That said it is clear from the detail that much of the current interior survives from approximately the 1740s. However much of this detail apears to overlay and supercede earlier work.
The front facade raises interesting issues in its own right. The lunette windows and spartan treatment of reveals withni suggest a very utilitarian usage at top floor level as do a number of ventilation chutes from this level into the roof space. Could no 42 have accommodated a workshop at top floor? Possibly but nothing more is known.
The front doorcase we are now convinced is not contemporary withe the building and we suspect it may date from no earlier than the police barracks useage.
One item which is intriguing is the step to the left hand of the front facade -we have found no explanation for this feature which is not reflected internally, however it would make sense in the context of a terrace of houses if this were a ‘bookend’. Was no 42 the precursor of a terrace which was never constructed?.
The rear facade however is extraordinary. It incorporates a tower, eccentrically set rear windows (many with original frames) a quite beautiful and early rear entrance door. It was quite definitely originally lime plastererd and washed as became clear from examination of the keying of jointing to the rear wall.
The tower we found to have originally had windows on three sides. what was its purpose? Fire watching? Astronomy?, A lookout in respect of mercantile vessels awaiting landing at sea (knowledge which would have afforded considerable commercial advantage).

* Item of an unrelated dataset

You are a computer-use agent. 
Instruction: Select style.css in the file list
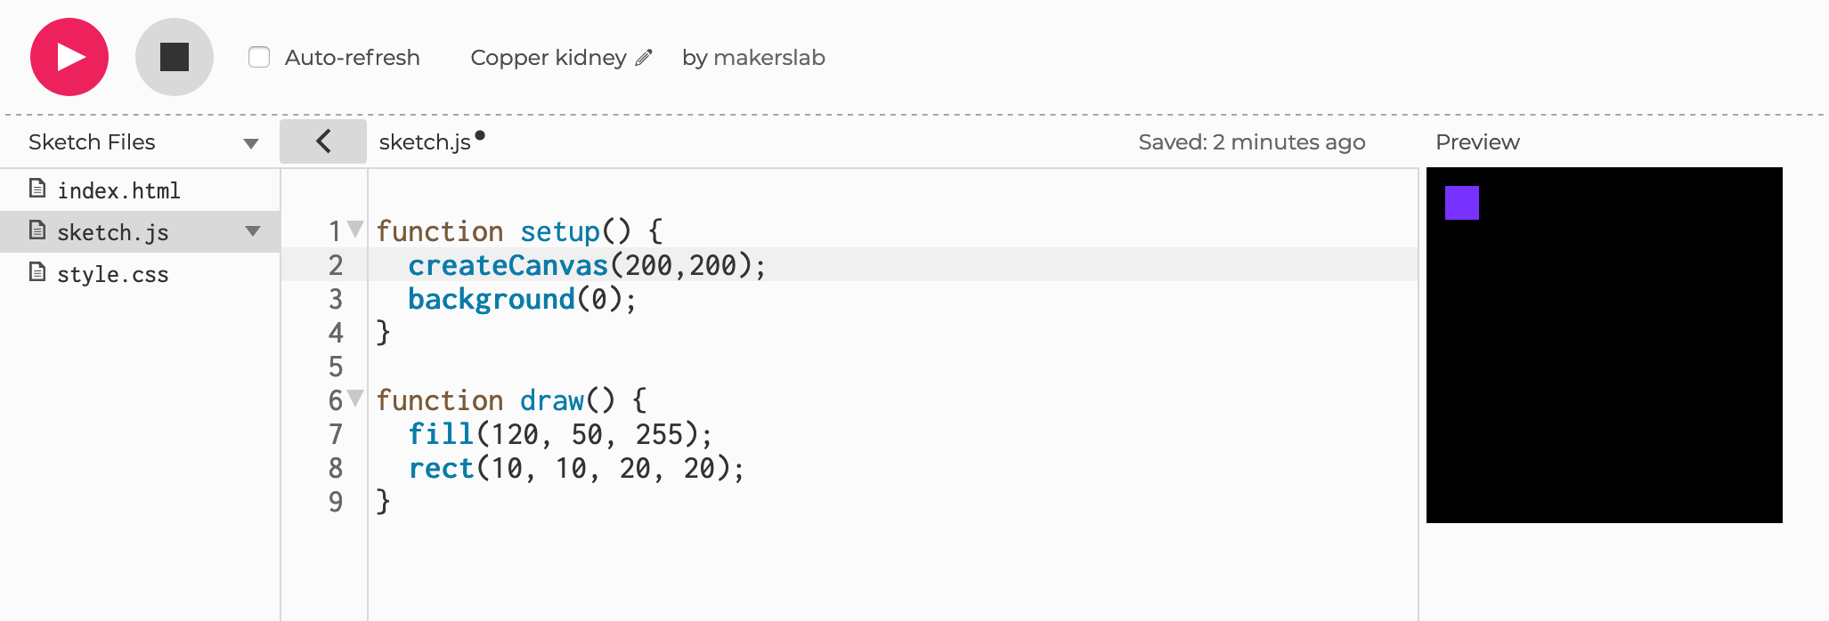pos(113,274)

Finally, to return to the theme of this thread and the ‘Dutch Billy’. We are convinced that the current profile is correct, flat top and all!. One thing which came out of this process for us was the realisation that there was a great many more profiles to such facades than have survived or hitherto been noted. One poster refers to Dr Johnsons house, the similarity also struck us. And similar profiles are to be found in the Baltic areas as well as Holland and a number of slightly earlier country houses in England.
So then, did we get it right?. Probably not entirely. However we have used the available evidence and found the conclusions to be undeniable. In many ways it would have been a lot easier to go down the ‘fantasy’ route and force no 42 to be the building that we ‘wanted’ it to be – Double Gables and all!. If I can make an analogy however: painting restoration often reveals ‘truths’ about the painters original intents and the tarting up, patching aggrandisement etc of subsequent owners, because once the process of restoration is commenced the restorer responds to the material revealing itself rather than superimposing his own idea of what the painting should be. No 42 is too important a building to allow for any other approach however ‘undesirable’ or ‘balloon pricking’ the conclusions may be.
Viollet le Duc or Ruskin???
And Thanks for a very enjoyable and informative thread to all the posters
PS: Interesting in the context of the above to note the Lunette at the top floor of Colognemike’s Limerick ‘Billies’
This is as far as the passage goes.